"You're lying safe in bed
It was all a bad dream
Spinning in your head."
(Silent Lucidity by Queensryche)
First and foremost, this writing guide is not for young students. It's creepy, scary, and very Lovecraftian. This is why I have it listed for 12th grade and up. When I use this in my class, I send home a permission slip, as I would for showing a movie in class. As always, it's up to each educator to choose what works best for them.
In continuing to bring my video games and educational ideas to the masses, Wake Up Sunshine is excited to present Evidence Based Writing with Horror Fiction - Amnesia. I have had great success in reaching my teenagers of the digital age with my video game and writing creations. I’ve had great success with Investigate Mental Illness: Creative and Analytical Activities, Carried Off to Rapture - Analyzing Video Game Narrative, Playing with Fire: Literary Activities to Inspire Students in the Digital Age, and Sane in the Membrane: Brain Empowering Activities guides.
My newest creation focuses on evidence based writing, inspired by the very freaky video game Amnesia, created by the phenomenal game developers, Frictional Games.
If one chooses to use the guide as I do in my class, I stick to the following format:
1. Show provided embedded clip.
2. Either make a copy of the provided graphic organizer or have the students simply make their
3. Have the students fill in the graphic organizer with the requested information.
4. Have students complete the paragraph template.
5. Complete the mentor sentence activity.
6. Hopefully, you have been successful in reaching those hard to reach writers!
Note: Amnesia is rated M for Mature. Its content descriptors are blood and gore, intense violence, and some language. This is a survival-horror adventure game. Teachers should be aware of its rating, however, I’ve trimmed down my videos, so that this is comparable to a PG-13 movie.
This guide really gets the students to think critically, in order to provide evidence and reasoning to back up each claim, while focusing on the elements of the horror fiction genre.
Keep in mind . . .
1. I buy the game.
2. I play the game.
3. I make the videos while playing the game.

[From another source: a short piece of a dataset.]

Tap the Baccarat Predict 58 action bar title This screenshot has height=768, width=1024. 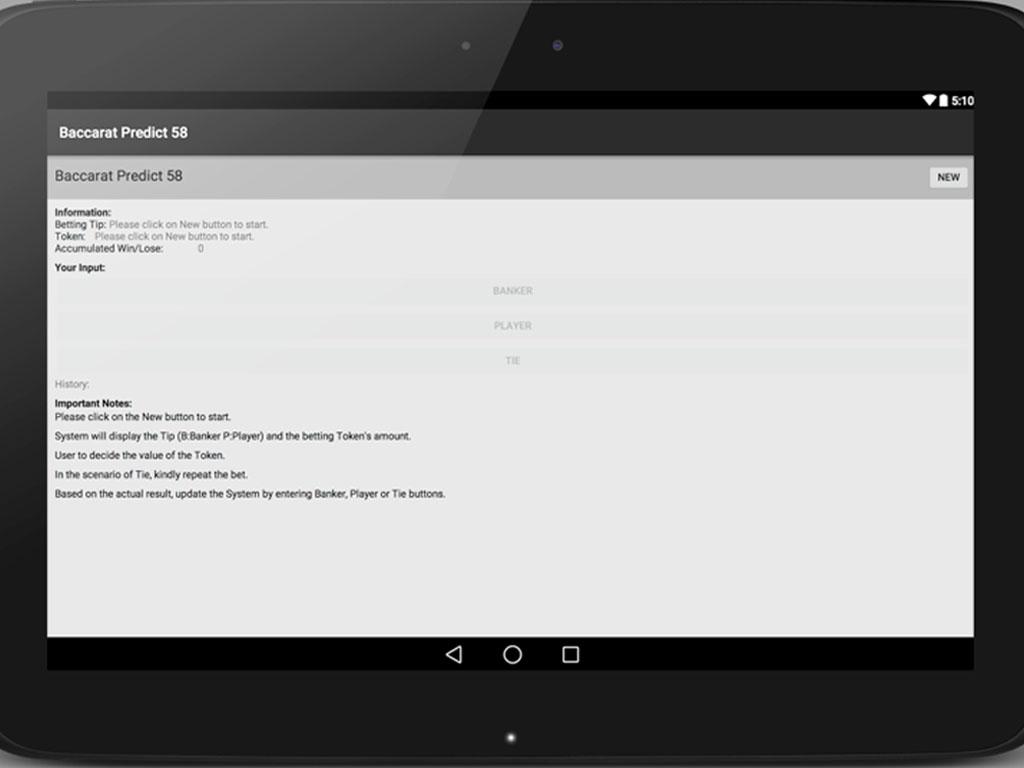123,133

4. I create the educational activities, which correlate with the game's concepts.
5. I complete the unit guide.
6. I contact and talk to the game's creators to get their blessing on promoting my guides.
The key, as an educator, is to be willing to go out of one’s comfort zone and be ready to try something new and innovative. If the results mirror my own classroom, you will be pleased at the student's ability to improve their writing skills.